*What you will do:* Without adding or dropping anything, copy the entries below.

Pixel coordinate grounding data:
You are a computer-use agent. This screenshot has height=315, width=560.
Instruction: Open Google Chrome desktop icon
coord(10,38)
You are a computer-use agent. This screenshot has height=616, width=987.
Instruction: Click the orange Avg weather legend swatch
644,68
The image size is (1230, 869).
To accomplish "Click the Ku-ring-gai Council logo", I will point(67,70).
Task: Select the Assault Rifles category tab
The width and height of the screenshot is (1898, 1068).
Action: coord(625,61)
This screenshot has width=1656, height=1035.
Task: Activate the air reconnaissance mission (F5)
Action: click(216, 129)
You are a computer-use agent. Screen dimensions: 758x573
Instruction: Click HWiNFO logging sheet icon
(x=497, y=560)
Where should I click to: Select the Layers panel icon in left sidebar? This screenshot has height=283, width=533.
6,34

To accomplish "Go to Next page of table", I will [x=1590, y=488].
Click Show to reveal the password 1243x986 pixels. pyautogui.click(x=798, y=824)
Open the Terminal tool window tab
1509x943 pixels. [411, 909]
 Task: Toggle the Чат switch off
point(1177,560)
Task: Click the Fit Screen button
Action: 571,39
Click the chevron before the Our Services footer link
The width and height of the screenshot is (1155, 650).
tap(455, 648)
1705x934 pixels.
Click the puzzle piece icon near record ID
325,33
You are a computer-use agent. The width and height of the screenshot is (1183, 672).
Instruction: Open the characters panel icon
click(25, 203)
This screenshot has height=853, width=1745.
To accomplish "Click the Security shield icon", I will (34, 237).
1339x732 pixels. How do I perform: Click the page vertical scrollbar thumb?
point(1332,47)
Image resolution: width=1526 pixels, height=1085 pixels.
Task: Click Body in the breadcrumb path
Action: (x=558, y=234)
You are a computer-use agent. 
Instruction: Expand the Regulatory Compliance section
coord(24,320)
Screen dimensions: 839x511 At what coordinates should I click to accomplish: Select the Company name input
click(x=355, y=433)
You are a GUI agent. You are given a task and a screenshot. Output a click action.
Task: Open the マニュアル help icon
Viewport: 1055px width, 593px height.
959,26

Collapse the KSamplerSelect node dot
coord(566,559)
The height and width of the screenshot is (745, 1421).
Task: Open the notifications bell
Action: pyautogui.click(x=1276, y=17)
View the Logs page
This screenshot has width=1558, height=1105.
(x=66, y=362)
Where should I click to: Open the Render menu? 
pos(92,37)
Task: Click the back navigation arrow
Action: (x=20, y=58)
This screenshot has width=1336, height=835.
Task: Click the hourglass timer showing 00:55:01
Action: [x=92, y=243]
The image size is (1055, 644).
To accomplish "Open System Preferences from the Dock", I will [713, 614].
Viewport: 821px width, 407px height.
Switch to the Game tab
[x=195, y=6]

*Output of the task:*
You are a computer-use agent. This screenshot has height=315, width=560.
Instruction: Open Google Chrome desktop icon
coord(10,38)
You are a computer-use agent. This screenshot has height=616, width=987.
Instruction: Click the orange Avg weather legend swatch
644,68
The image size is (1230, 869).
To accomplish "Click the Ku-ring-gai Council logo", I will point(67,70).
Task: Select the Assault Rifles category tab
The width and height of the screenshot is (1898, 1068).
Action: coord(625,61)
This screenshot has width=1656, height=1035.
Task: Activate the air reconnaissance mission (F5)
Action: click(216, 129)
You are a computer-use agent. Screen dimensions: 758x573
Instruction: Click HWiNFO logging sheet icon
(x=497, y=560)
Where should I click to: Select the Layers panel icon in left sidebar? This screenshot has height=283, width=533.
6,34

To accomplish "Go to Next page of table", I will [x=1590, y=488].
Click Show to reveal the password 1243x986 pixels. pyautogui.click(x=798, y=824)
Open the Terminal tool window tab
1509x943 pixels. [411, 909]
 Task: Toggle the Чат switch off
point(1177,560)
Task: Click the Fit Screen button
Action: 571,39
Click the chevron before the Our Services footer link
The width and height of the screenshot is (1155, 650).
tap(455, 648)
1705x934 pixels.
Click the puzzle piece icon near record ID
325,33
You are a computer-use agent. The width and height of the screenshot is (1183, 672).
Instruction: Open the characters panel icon
click(25, 203)
This screenshot has height=853, width=1745.
To accomplish "Click the Security shield icon", I will (34, 237).
1339x732 pixels. How do I perform: Click the page vertical scrollbar thumb?
point(1332,47)
Image resolution: width=1526 pixels, height=1085 pixels.
Task: Click Body in the breadcrumb path
Action: (x=558, y=234)
You are a computer-use agent. 
Instruction: Expand the Regulatory Compliance section
coord(24,320)
Screen dimensions: 839x511 At what coordinates should I click to accomplish: Select the Company name input
click(x=355, y=433)
You are a GUI agent. You are given a task and a screenshot. Output a click action.
Task: Open the マニュアル help icon
Viewport: 1055px width, 593px height.
959,26

Collapse the KSamplerSelect node dot
coord(566,559)
The height and width of the screenshot is (745, 1421).
Task: Open the notifications bell
Action: pyautogui.click(x=1276, y=17)
View the Logs page
This screenshot has width=1558, height=1105.
(x=66, y=362)
Where should I click to: Open the Render menu? 
pos(92,37)
Task: Click the back navigation arrow
Action: (x=20, y=58)
This screenshot has width=1336, height=835.
Task: Click the hourglass timer showing 00:55:01
Action: [x=92, y=243]
The image size is (1055, 644).
To accomplish "Open System Preferences from the Dock", I will [713, 614].
Viewport: 821px width, 407px height.
Switch to the Game tab
[x=195, y=6]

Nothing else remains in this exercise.